Da parte criminal tratarão os tribunais, se isto lá chegar. Da parte disciplinar, tratará a Ordem, que também já abriu um processo a esta médica.

Mas seria interessante que o bastonário, no intervalo do seu trabalho sindical e político, condenasse de forma clara e audível estes irresponsáveis, contribuindo para os desautorizar aos olhos dos cidadãos. Há médicos a usar o título que lhes é garantido pela Ordem para ensinar pessoas a falsear testes no meio de uma pandemia. Bem sei que é politicamente mais promissor fazer guerrilha contra quem, mal ou bem, a tenta combater.

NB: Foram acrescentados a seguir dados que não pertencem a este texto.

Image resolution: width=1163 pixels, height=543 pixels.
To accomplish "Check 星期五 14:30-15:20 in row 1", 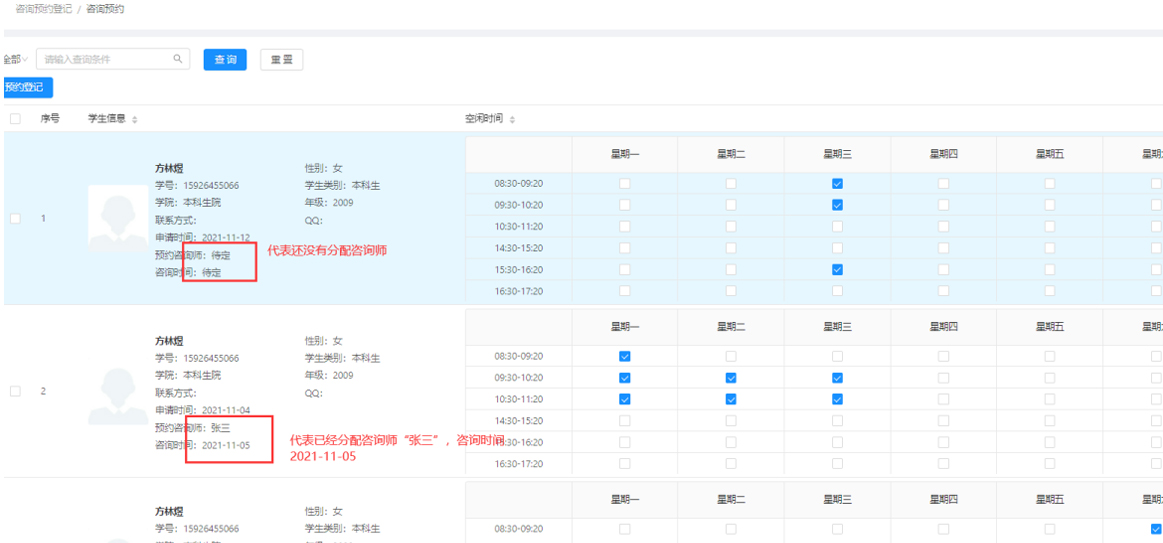I will [x=1050, y=248].
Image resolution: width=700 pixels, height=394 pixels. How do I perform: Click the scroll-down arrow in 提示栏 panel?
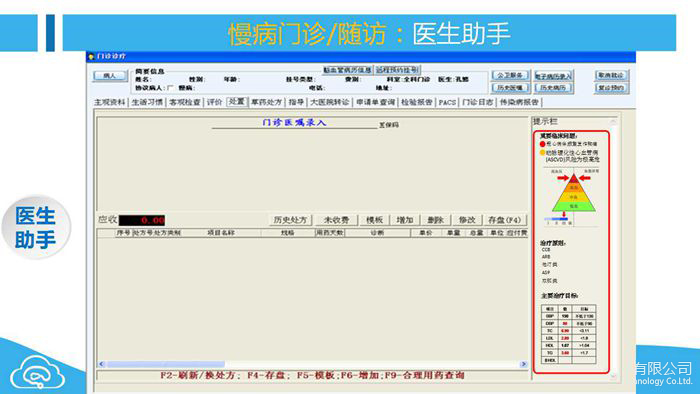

Até já há promessas de carreira autárquica. Mas, apesar de tudo, a Ordem dos Médicos ainda tem a função de regular a atividade médica. E isso faz-se por via disciplinar e tomando posições públicas. A forma descarada como estes médicos espalham desinformação mostra que não temem o poder disciplinar da Ordem ou o julgamento dos seus pares. Lá saberão porquê.